While the world was distracted by the dramatic scenes of chaos upon the streets above, deep within the ancient, dusty tunnels, a team of archaeologists led by Susanne Bickel of the University of Basel in Switzerland, was quietly making one of the most significant discoveries of the past century.
They had initially found the top of large round stone at the eastern end of the valley of the kings.
The archaeologists suspected that it was just the top of an abandoned shaft. But before they could investigate,due to Egypt’s political process regarding finds within the valley, they had to cover the stone rim with their own locked iron door, inform the Egyptian authorities, and apply for an official permit to excavate.
A year later, after gaining approval to excavate, Bickel returned with a team of two dozen people, including field director Elina Paulin-Grothe of the University of Basel, Egyptian inspector Ali Reda, and local workmen.
each took turns lying on the ground, head pressed against the shaft wall, one arm through a small hole next to the cap stone snapping photographs.

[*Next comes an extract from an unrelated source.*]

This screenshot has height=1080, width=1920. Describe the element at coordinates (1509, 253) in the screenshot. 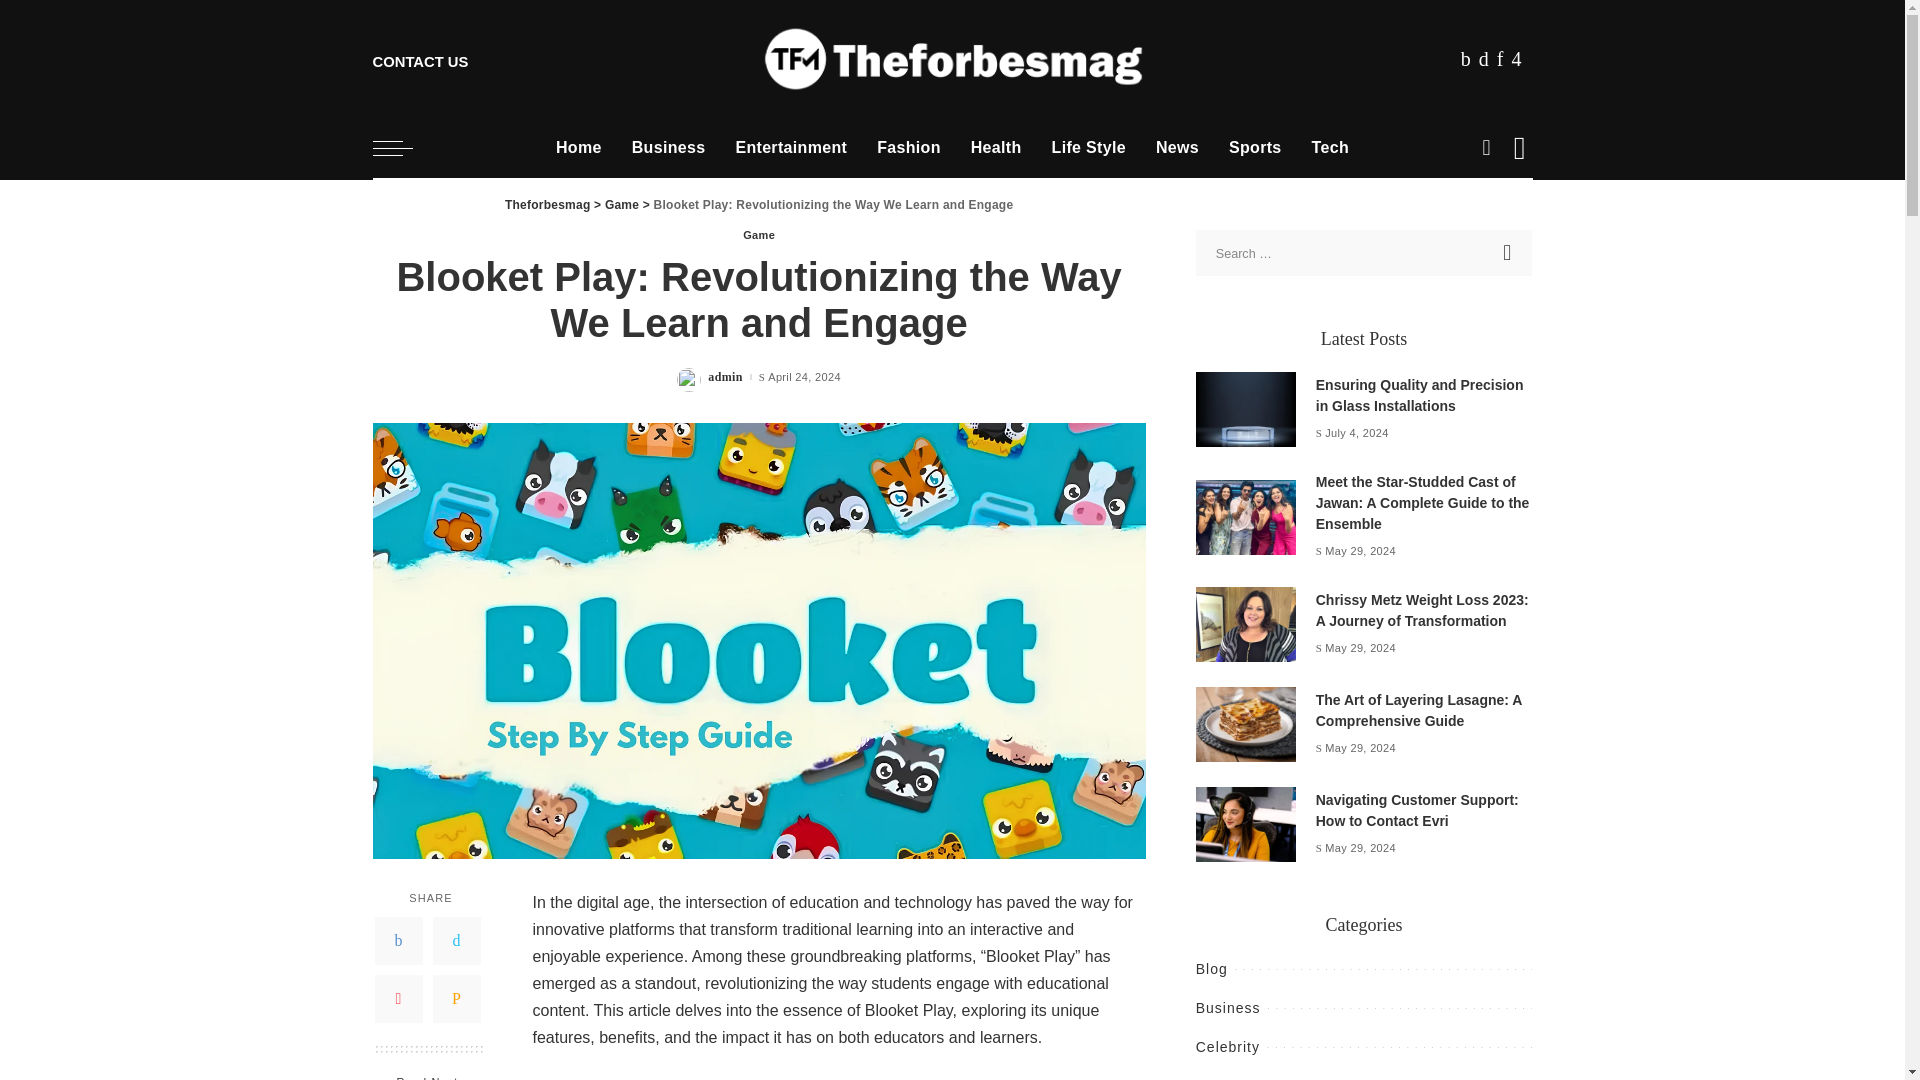

I see `Search` at that location.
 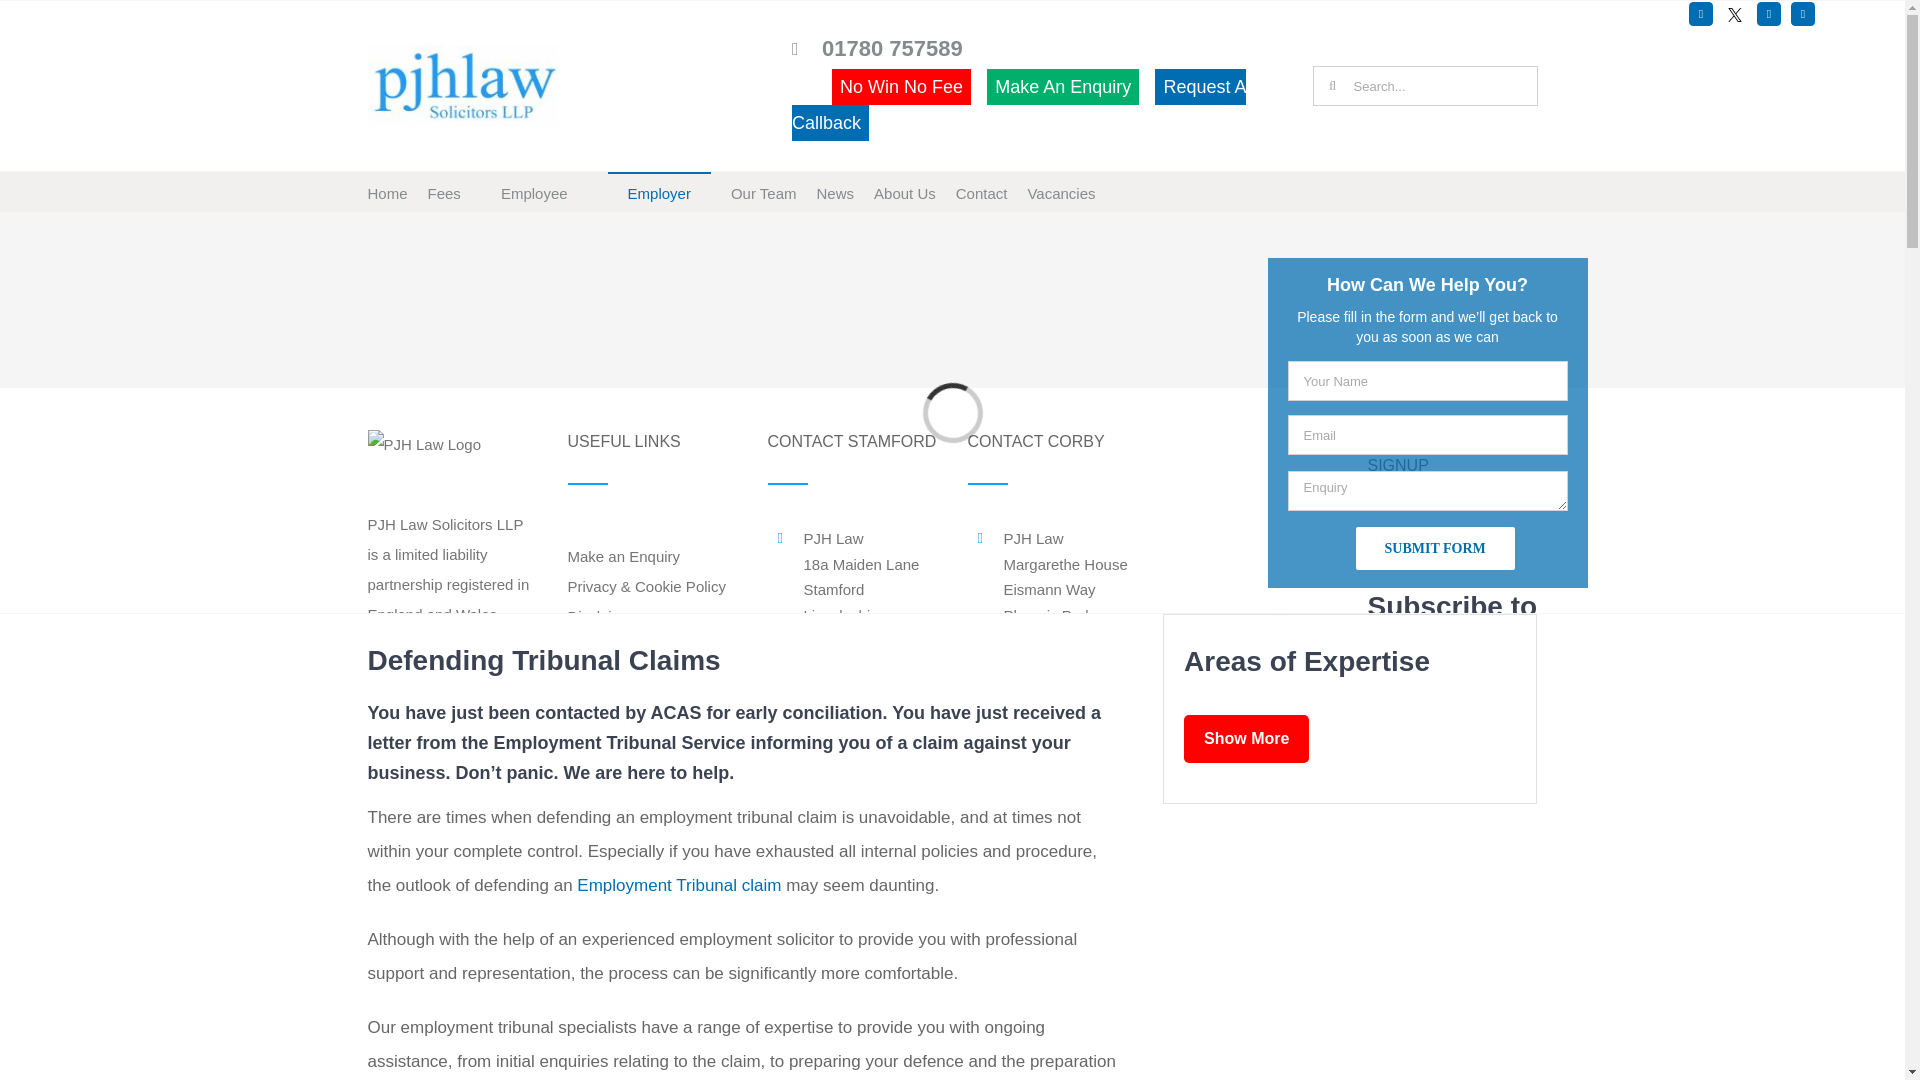 I want to click on Instagram, so click(x=1768, y=14).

They left little doubt it was indeed am ancient tomb. On top of the debris rested a dusty black coffin carved from sycamore wood and decorated with large yellow hieroglyphs on its sides and top. Bickel has stated that she has never seen an Egyptian coffin in such a good condition before.
The dating of fragments of pottery made from Nile silt and pieces of plaster, commonly used to seal tomb entrances in ancient times, together with the age of other nearby sites, have indicated that the tomb could be more than 3 thousand years old.